The summer can be a difficult time for HR – demand for leave often spikes, leaving businesses and HR teams with a number of challenges.
Abigail Etchells, Senior Associate provides a few useful tips on how HR can manage this summer.
Employers are permitted to refuse holiday requests, and to require employees take holiday at a time that suits the business. To avoid any tension, the rules relating to annual leave should be clearly set out in your contracts of employment, supported by a policy.
Many businesses have an informal practice of prioritising leave requests from employees with school age children over the summer. However, parents have no legal right to favourable treatment in this respect and consideration should always be given to individual circumstances, to prevent resentment and mitigate any discrimination risk. For example, does your (child free) employee want to attend a family event or religious festival?
Two recent Employment Appeal Tribunal decisions have determined that pay should be calculated so as to include commission and overtime earned by the employee prior to the holiday period, but there is still no real clarity on what the ‘look back’ period should be. Litigation is on-going in this area so hopefully the position will be more certain soon. In the meantime many employers are adopting a wait and see approach.
Working while out of the office
Annual leave should be rest time when the employee is not at the employer’s disposal. Therefore although many employees are willing to keep an eye on emails whilst away, employees cannot be required to carry out work during their holidays and should not be expected to, for example, check emails. Arrangements should be in place to make sure other staff are able to receive absent employees’ emails.
Conduct while out of the office
Businesses can dictate how their employees behave while out of the office or on holiday, to a certain extent. The question is whether the employee’s behaviour is likely to damage the employer’s reputation, or if it is likely to damage the employee’s relationship with the employer or other members of staff. This is most likely to be an issue if evidence of the employee’s bad behaviour finds its way onto social media.
Codes of conduct and rules for operating on social media should be set out in clear policies which are communicated to all employees, and backed up with appropriate contractual provisions. If it is necessary to take action against an employee for breach of these policies, the usual rules around conduct of disciplinary hearings will apply including whether a dismissal is reasonable in all the particular circumstances of the case.

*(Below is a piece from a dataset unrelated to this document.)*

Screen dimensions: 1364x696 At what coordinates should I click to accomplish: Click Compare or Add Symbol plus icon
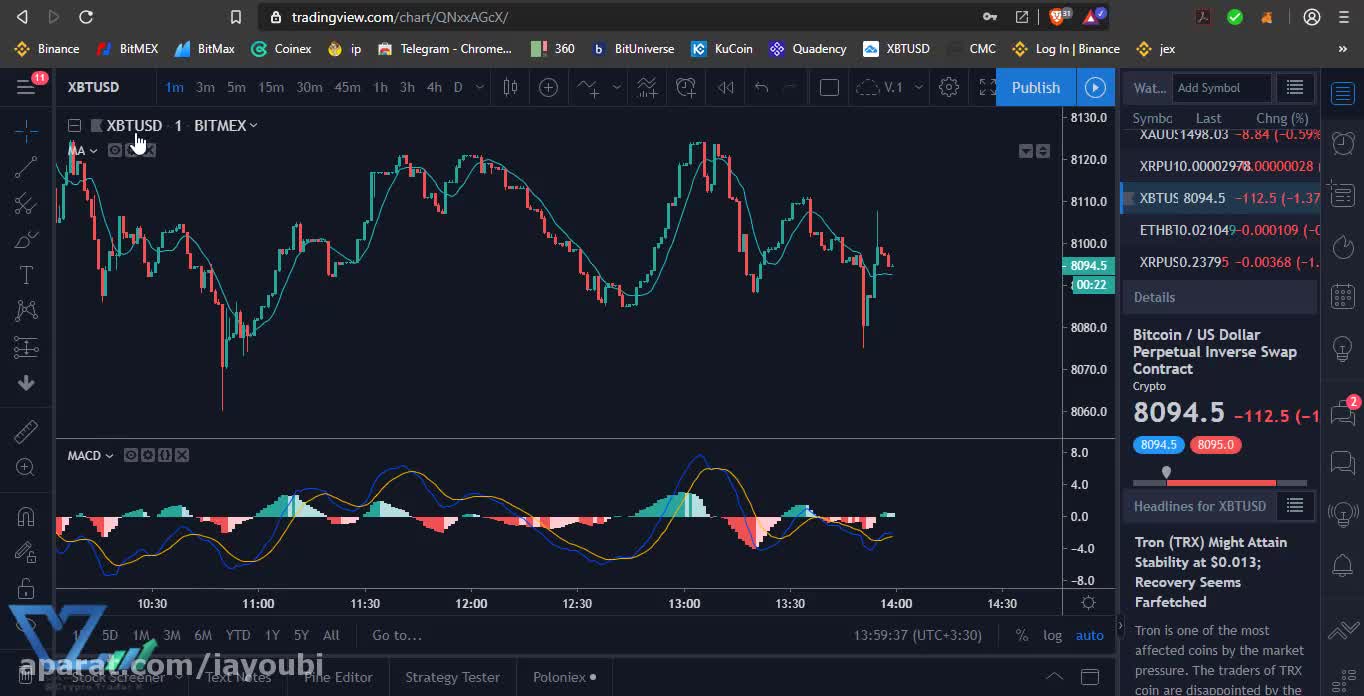pyautogui.click(x=548, y=87)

As with any dress code, rules regarding summer dress down should be carefully thought out, ideally in consultation with your workforce and set out in a clear policy. When setting a dress code you should consider why you are looking to impose a particular requirement (maybe health and safety or projecting a particular image to clients) and if your approach is proportionate. A consistent approach must be taken when applying dress codes for men and women, and if that is the case you are more likely to be able to justify different dress codes for men and women. You should also be mindful of any religious requirements relating to dress.